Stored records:
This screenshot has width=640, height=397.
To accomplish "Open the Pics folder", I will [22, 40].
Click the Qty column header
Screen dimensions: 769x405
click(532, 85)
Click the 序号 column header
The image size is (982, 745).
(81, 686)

# Task to complete
Output the records in full, keeping them exactly as they are.

# Task solution
This screenshot has width=640, height=397.
To accomplish "Open the Pics folder", I will [22, 40].
Click the Qty column header
Screen dimensions: 769x405
click(532, 85)
Click the 序号 column header
The image size is (982, 745).
(81, 686)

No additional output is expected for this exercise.